The background of the COSMIC-311 study was to determine whether or not cabozantinib might have activity in patients who have already failed a prior VEGF receptor inhibitor for treatment of their RI refractory differentiated thyroid cancer. Historically these patients had already been treated in the last ten years with either lenvatinib, sorafenib or sometimes other VEGF receptor inhibitors, lenvatinib and sorafenib being the two that are FDA approved. However, over time patients develop progressive disease so this was a high unmet need. The patients were then going to be randomised as a placebo-controlled trial to see whether or not cabozantinib could be used in this setting effectively to help control the patients’ cancer.
What were the key findings?
The trial design actually allowed for two different primary endpoints. The first primary endpoint was the progression free survival and the other primary endpoint was the overall response rate of the first 100 patients following six months of treatment. Because of the design there was a planned interim analysis at the time of the first 100 patients at six months of treatment. At that time the data safety monitoring committee looked at the data and the primary endpoint of progression free survival had been met where the hazard ratio was 0.22 and the progression free survival of patients on the placebo arm was 1.9 months and the progression free survival of patients who were on the treatment arm had not been reached. So this was meeting the primary endpoint of progression free survival.
The second primary endpoint, the overall response rate, was around 15%. The hazard ratio was 0.59 and this actually was not statistically significant. The p-value was 0.025 but that was not as part of the statistical plan considered statistically significant. So it did meet one of the two primary endpoints, according to the study design this meant that the patient met its primary endpoint and therefore was declared a positive trial.

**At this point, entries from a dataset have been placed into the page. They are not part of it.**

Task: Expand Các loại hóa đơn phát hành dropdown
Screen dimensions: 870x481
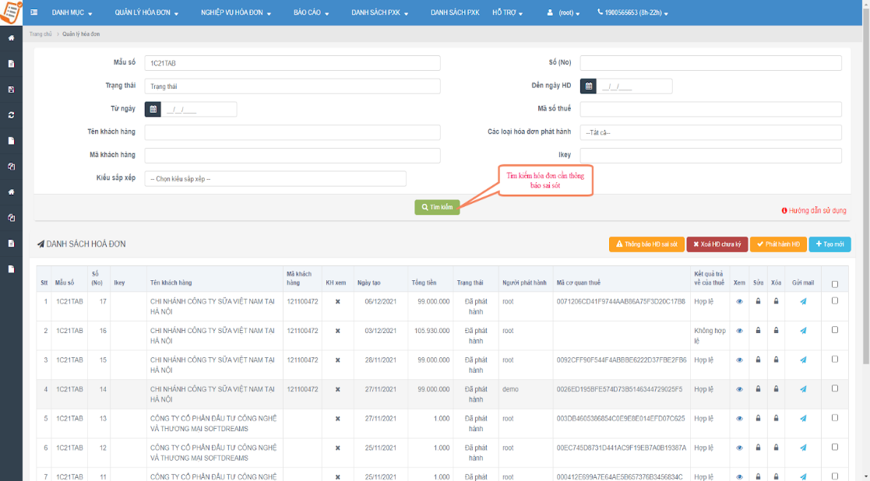Action: (x=710, y=132)
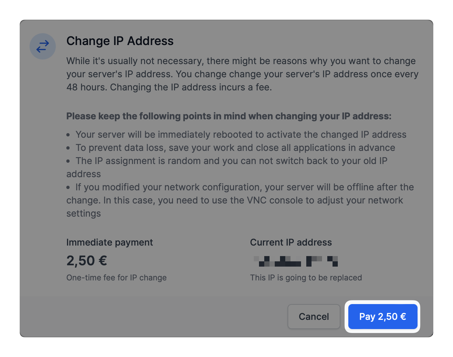Confirm payment with the Pay 2,50 € button
Image resolution: width=453 pixels, height=357 pixels.
click(x=382, y=317)
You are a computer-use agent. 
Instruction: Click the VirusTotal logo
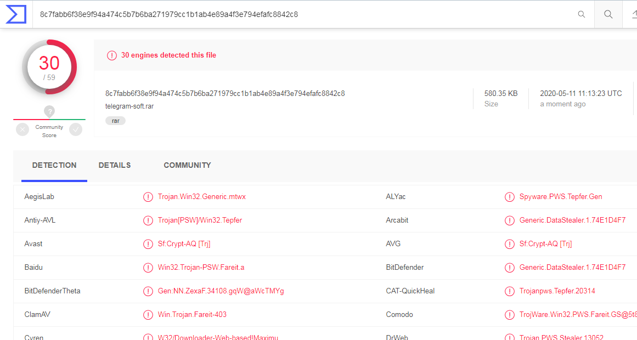coord(16,14)
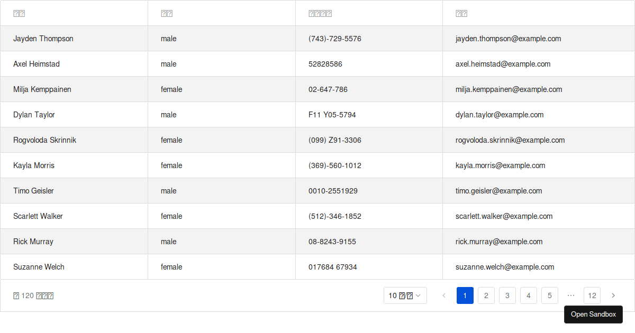Click the previous page arrow
This screenshot has height=333, width=635.
click(x=444, y=295)
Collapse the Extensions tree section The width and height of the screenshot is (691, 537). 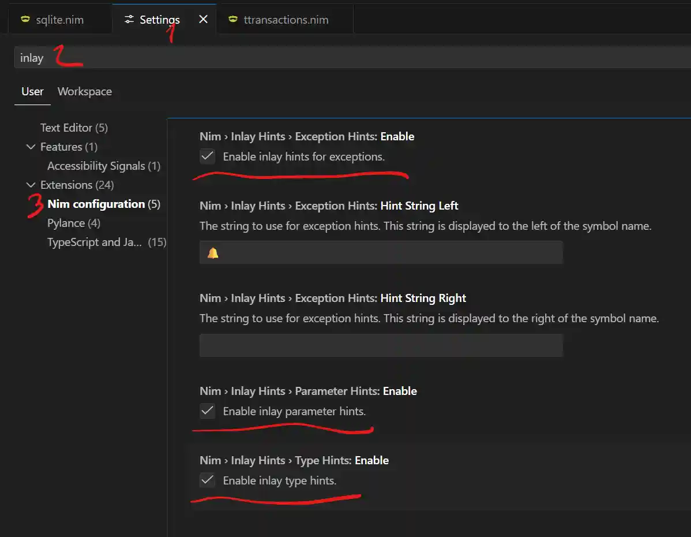coord(31,185)
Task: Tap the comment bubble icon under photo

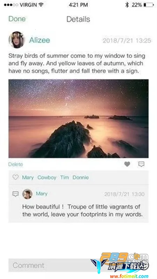Action: [141, 164]

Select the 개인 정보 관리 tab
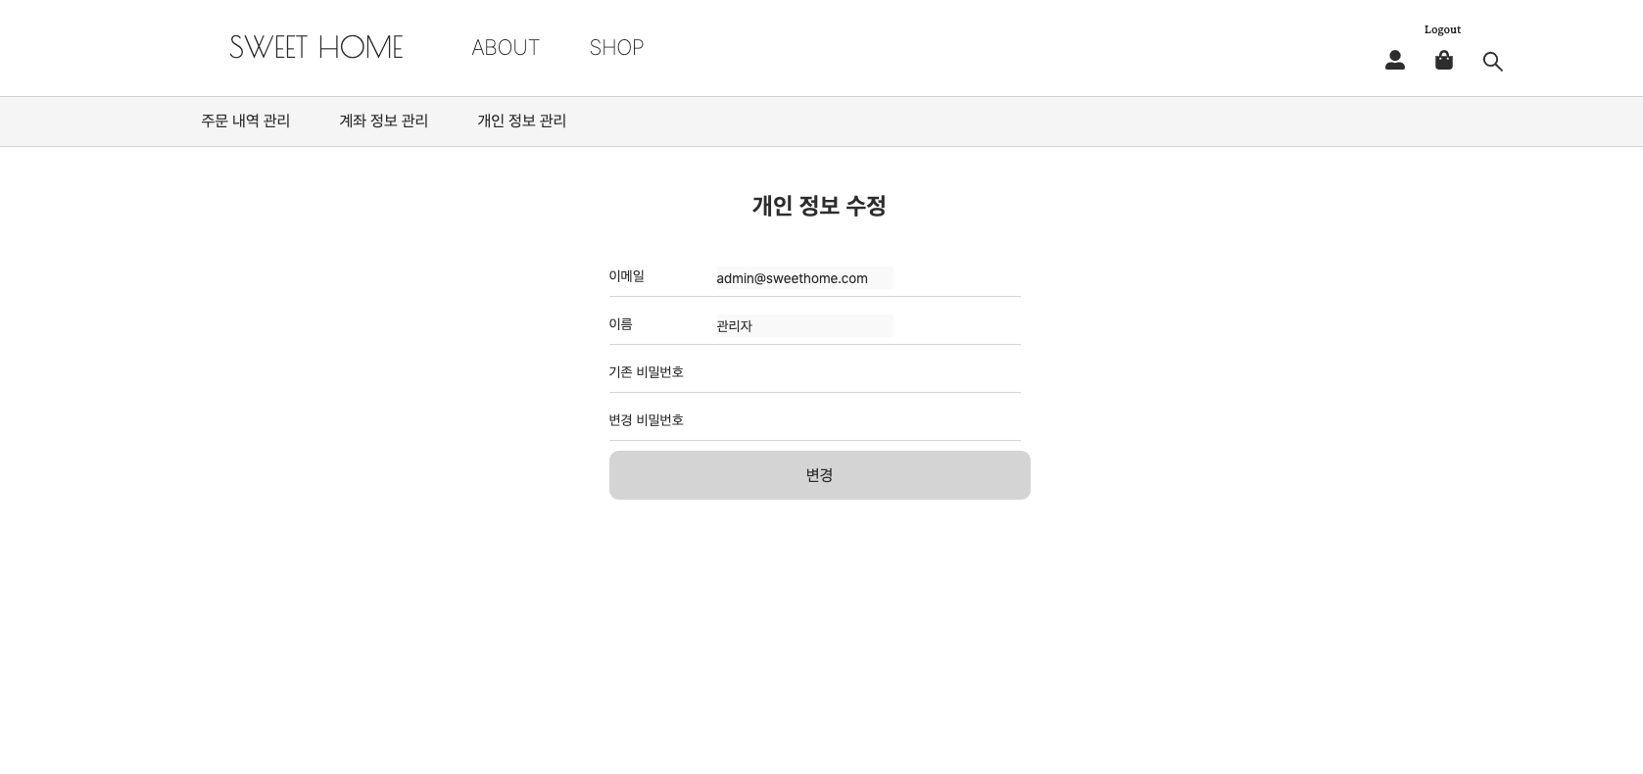522,121
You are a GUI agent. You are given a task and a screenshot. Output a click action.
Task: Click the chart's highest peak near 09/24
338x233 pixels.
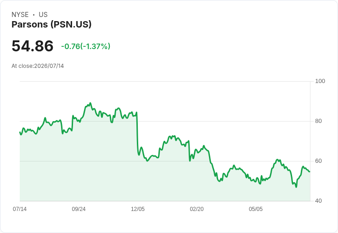point(90,103)
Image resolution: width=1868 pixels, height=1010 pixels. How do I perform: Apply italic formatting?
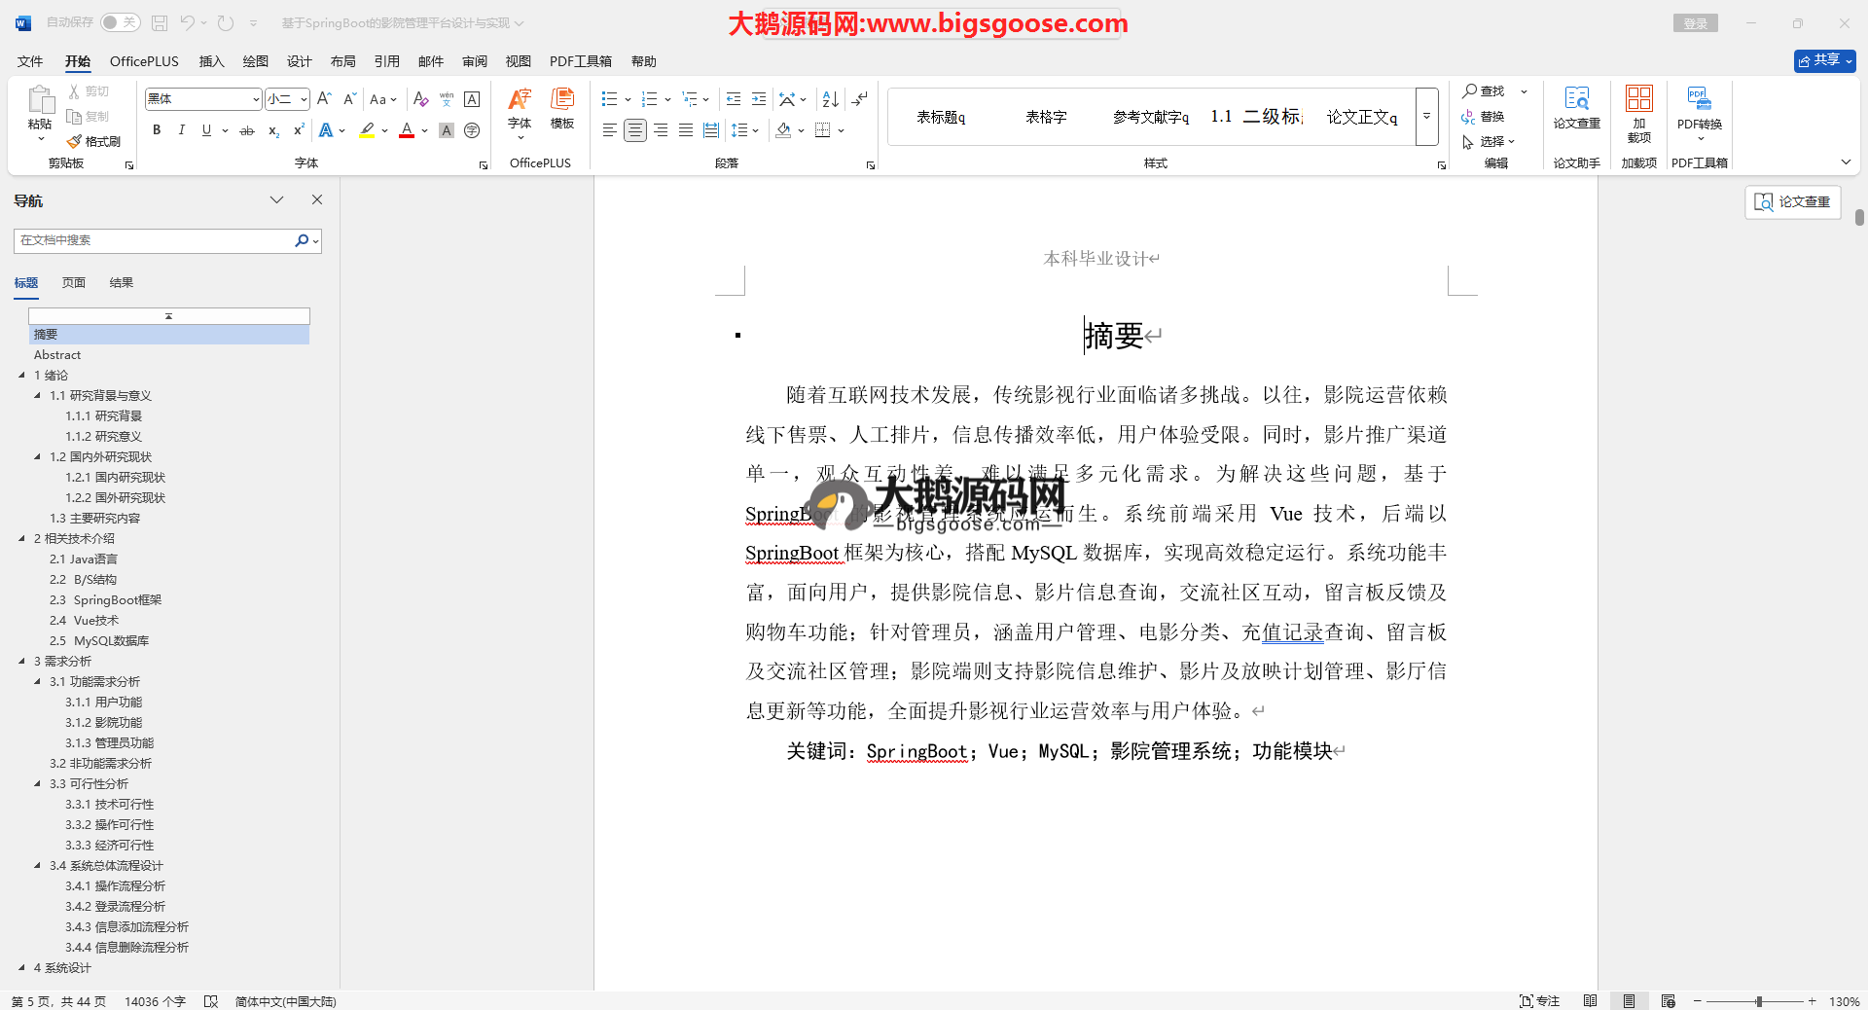(x=181, y=130)
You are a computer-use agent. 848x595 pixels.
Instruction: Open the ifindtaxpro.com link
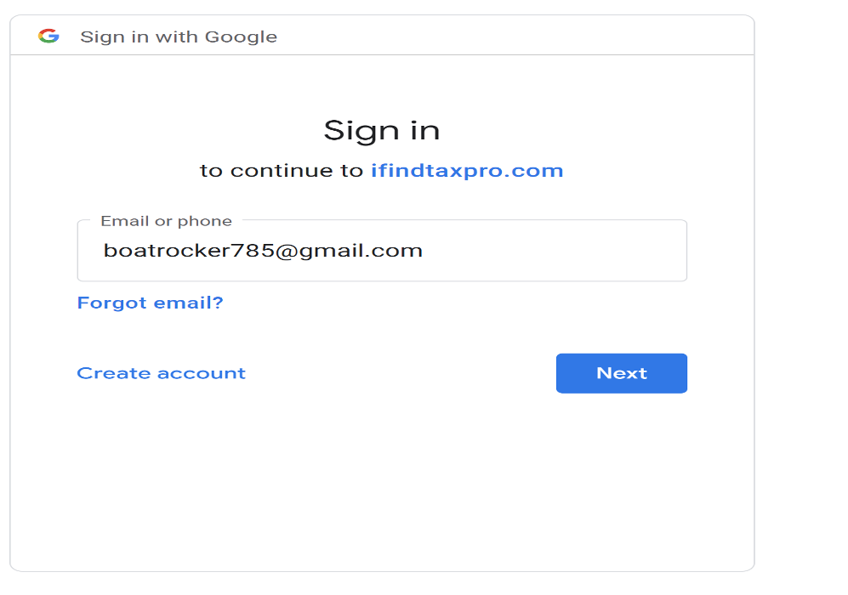(x=467, y=170)
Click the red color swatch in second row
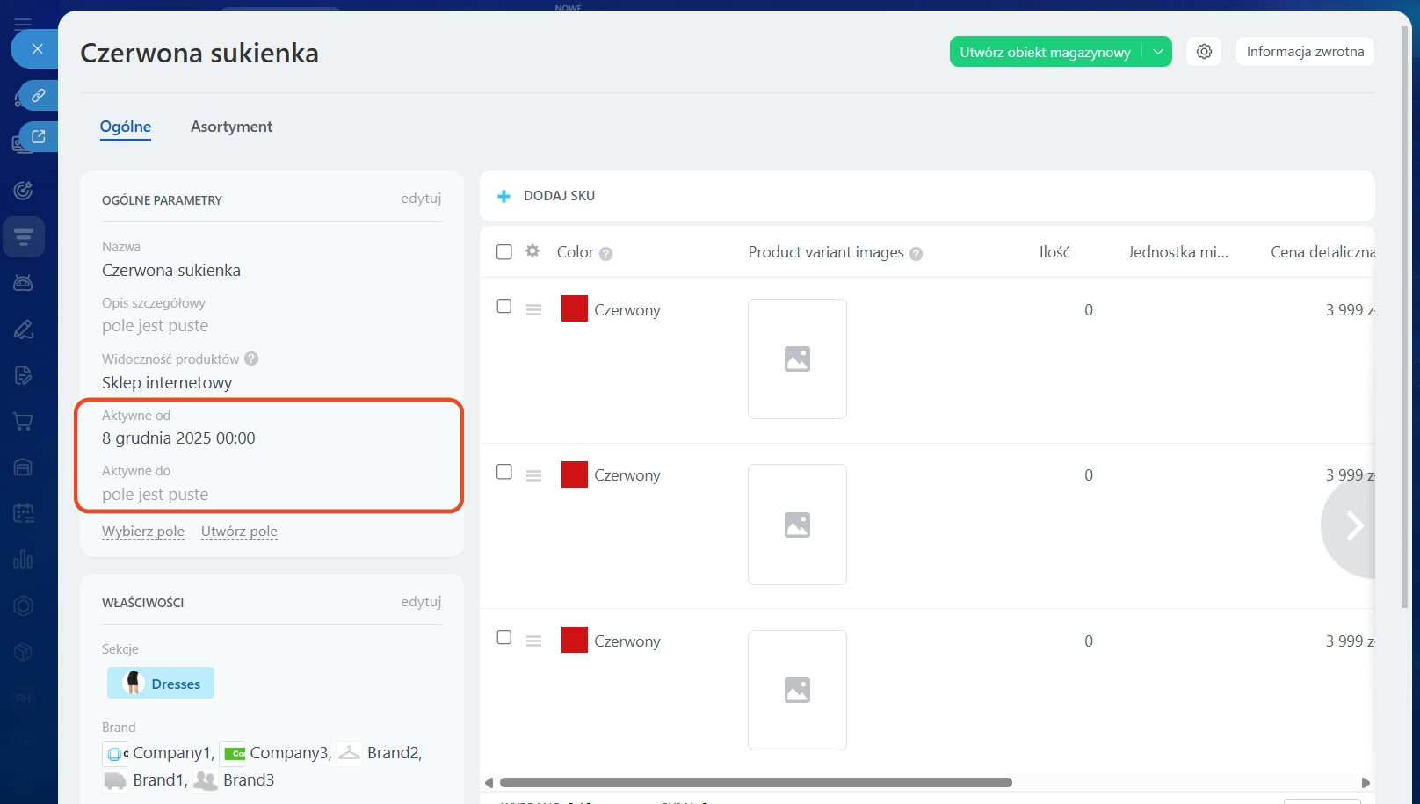 tap(575, 474)
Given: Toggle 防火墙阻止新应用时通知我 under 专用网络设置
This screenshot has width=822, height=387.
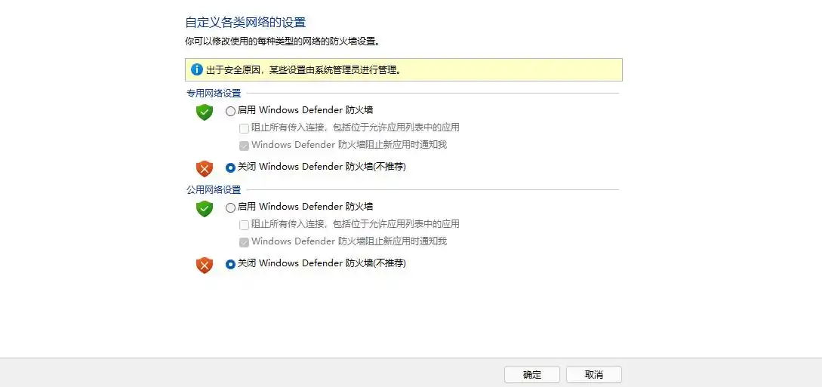Looking at the screenshot, I should pyautogui.click(x=245, y=146).
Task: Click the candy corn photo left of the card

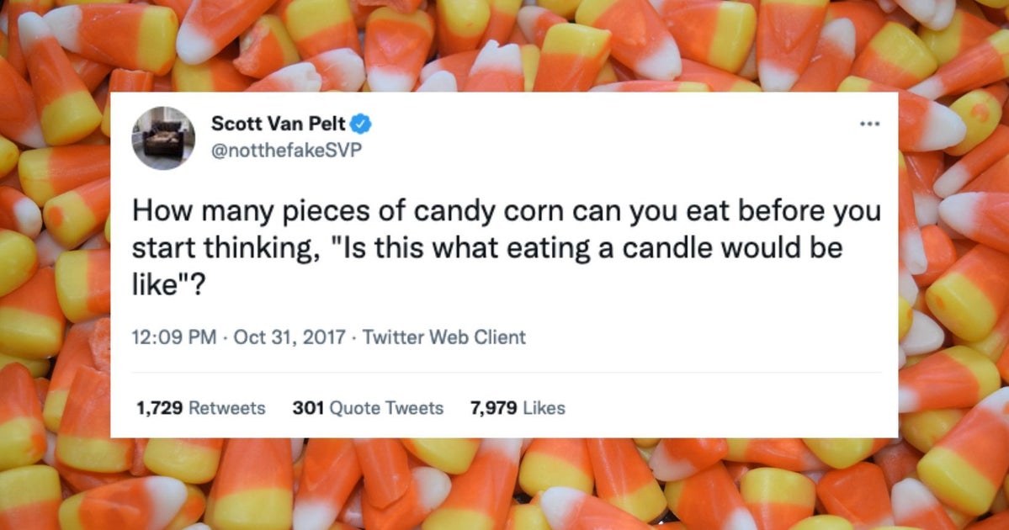Action: tap(55, 265)
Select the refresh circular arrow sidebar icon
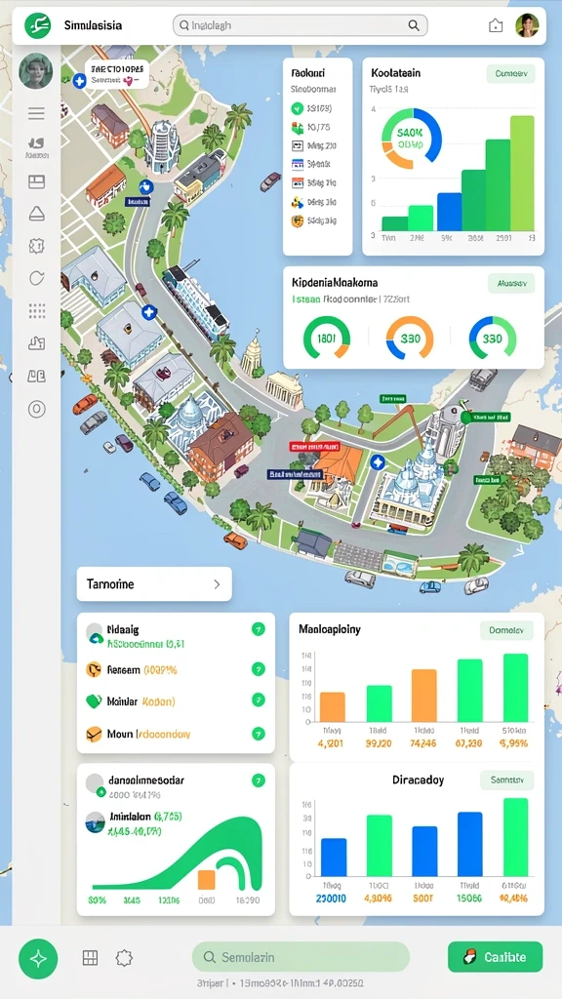This screenshot has height=999, width=562. (x=36, y=278)
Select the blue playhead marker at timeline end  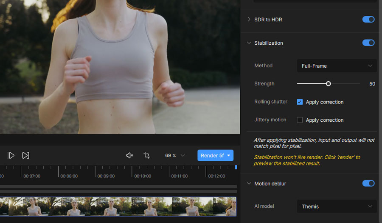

Due to the fact that it had reached its primary endpoint, the data safety monitoring committee felt that future enrolment should be halted and that was done and patients were then followed from there.
How can these results impact the future treatment of thyroid cancer?
The future treatment of thyroid cancer depends on our having continued available effective therapies. So by the results of this study we have shown now that cabozantinib can be very effective in the setting of patients who have had a prior VEGF receptor inhibitor. Of note, 63% of these patients had had prior lenvatinib, this is the first time that activity has been shown in a randomised controlled trial following treatment with lenvatinib. Most patients had had either lenvatinib or sorafenib or both prior to treatment.
What was interesting about the placebo arm was it shows that these patients have very aggressive disease with a progression free survival of only 1.9 months. That means that these patients badly need not only additional therapy but they need to know what that therapy is going to be prior to actually having progression on their prior therapy. So it was important for us to actually identify this. Now we know that patients who have progressed on these agents, one, progressed rapidly and soon need another agent and the results from this study have shown that cabozantinib can be this agent and will be active in this setting.
One other final point is that the safety of cabozantinib was also documented in this study and the adverse events were not that different from previously identified adverse events with cabozantinib in other settings. So what we really see is that we have a response rate of 15% versus 0% in the placebo arm, we have a progression free survival not met versus 1.9 months and, taken together between the safety and these two outcomes, I think it shows that cabozantinib really should be the next line treatment for patients with advanced thyroid cancer.